__SET OF TASKS__:
#1 In the Day 3 post, whose lectures did the writer work through in the morning?
#2 Reproduce part of the Day 3 post word for word. Begin at the words "The Implementation Challenge" and stop after "the covariance matrix!".
#3 Carry on the Day 3 post from the point where it stops.

__SUPPLIED TEXT__:
--*--

This content originally appeared on DEV Community and was authored by Vivek
From Web to ML Research Engineer: Day 3 of 60
Hey everyone! 
So… Day 3 is in the books, and I’m gonna be real with you – it was one of those days where you feel like you’re drinking from a fire hose while simultaneously trying to build the hose itself.
What I Tackled Today
Eigenvalues and Eigenvectors (The Fun Stuff)
Today was all about diving deep into eigenvalues and eigenvectors. For those not familiar, these are basically the “special directions” and “stretching factors” that matrices have. Think of it like this – when you apply a transformation to a vector, most vectors will change direction. But eigenvectors? They’re the rebels. They stay pointing in the same direction, just getting stretched or shrunk by their eigenvalue.
I spent the morning working through Gilbert Strang’s lectures, and honestly, the geometric intuition from 3Blue1Brown’s videos was a game-changer. Seeing those vectors stay in their lanes while everything else gets rotated and skewed around them… it just clicked.
The Implementation Challenge
Here’s where things got interesting (and by interesting, I mean humbling). Implementing eigenvalue decomposition from scratch is… well, let’s just say it’s not as straightforward as matrix multiplication.
I went down a rabbit hole trying to build the power iteration method for finding eigenvalues. The math is beautiful on paper, but getting it to converge properly? That’s where you really start appreciating the numerical wizardry that goes into libraries like NumPy.
# What I thought would be simple:
def find_eigenvalue(matrix):
# Just iterate and it'll converge, right?
# Narrator: It did not simply converge
PCA and the “Aha!” Moment
But here’s the cool part – I finally understand Principal Component Analysis (PCA) at a fundamental level. It’s just finding the directions of maximum variance in your data, which are… the eigenvectors of the covariance matrix!

--*--

__COLLECTED DATA__:
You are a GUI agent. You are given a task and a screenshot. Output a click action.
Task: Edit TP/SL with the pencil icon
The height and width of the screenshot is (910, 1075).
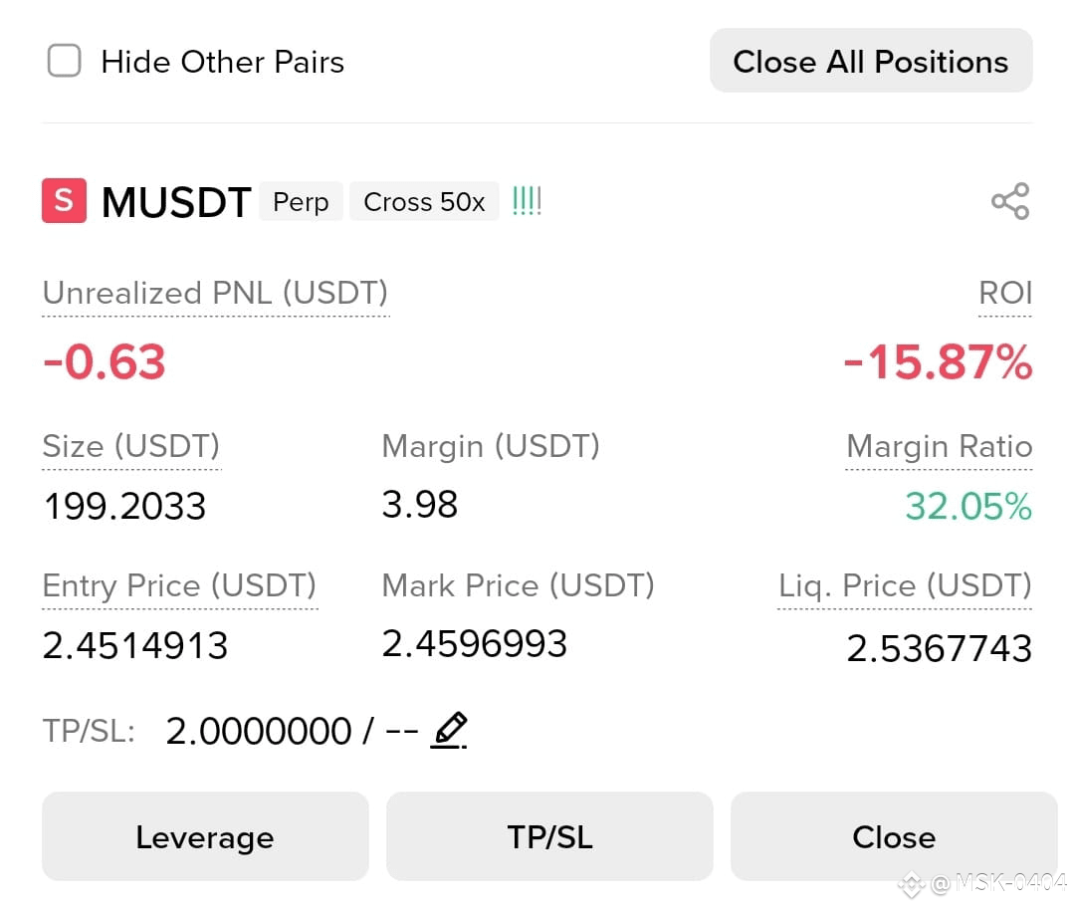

--*--

__PER-TASK ANSWERS__:
#1 Gilbert Strang's

#2
The Implementation Challenge
Here’s where things got interesting (and by interesting, I mean humbling). Implementing eigenvalue decomposition from scratch is… well, let’s just say it’s not as straightforward as matrix multiplication.
I went down a rabbit hole trying to build the power iteration method for finding eigenvalues. The math is beautiful on paper, but getting it to converge properly? That’s where you really start appreciating the numerical wizardry that goes into libraries like NumPy.
# What I thought would be simple:
def find_eigenvalue(matrix):
# Just iterate and it'll converge, right?
# Narrator: It did not simply converge
PCA and the “Aha!” Moment
But here’s the cool part – I finally understand Principal Component Analysis (PCA) at a fundamental level. It’s just finding the directions of maximum variance in your data, which are… the eigenvectors of the covariance matrix!

#3
I built a simple PCA implementation from scratch and tested it on some toy data. Watching the algorithm automatically discover the main “direction” of the data felt like magic. This is the kind of stuff that makes all the mathematical heavy lifting worth it.
The Reality Check Section
What Went Well
- Actually grasping the geometric intuition behind eigenvalues
- Successfully implementing power iteration (after debugging for 2 hours)
- Building a working PCA from first principles
- Starting to see connections between linear algebra and machine learning
What Was… Challenging
- The numerical stability issues are real (floating point precision, anyone?)
- Some of the MIT problem sets are genuinely tough
- My brain started feeling like mush around the 10-hour mark
- Realizing there’s still SO much I don’t know
The Honest Truth
This is hard. Like, really hard. I spent probably 3 hours just trying to understand why my eigenvalue calculation was giving me complex numbers when I expected real ones. (Spoiler: not all matrices have real eigenvalues, and that’s totally normal.)
But here’s the thing – I’m starting to see the bigger picture. These aren’t just abstract mathematical concepts. They’re the building blocks of machine learning algorithms I want to understand and improve.
Some Random Thoughts
On Learning in Public
Sharing this journey publicly has been both motivating and terrifying. Yesterday someone commented asking if I really think 60 days is enough, and honestly? I don’t know. But I do know that I’m learning faster than I ever have before, partly because I know people are watching.
On the Math
I used to think linear algebra was just about solving systems of equations. Now I’m starting to see it as the language of transformation and space. Every ML algorithm is essentially about finding the right transformations to apply to data. It’s beautiful and intimidating at the same time.
On the Journey
Three days in, and I’m already noticing that my tolerance for mathematical abstraction is improving. Concepts that seemed impossible on Day 1 are starting to feel… manageable. Not easy, but manageable.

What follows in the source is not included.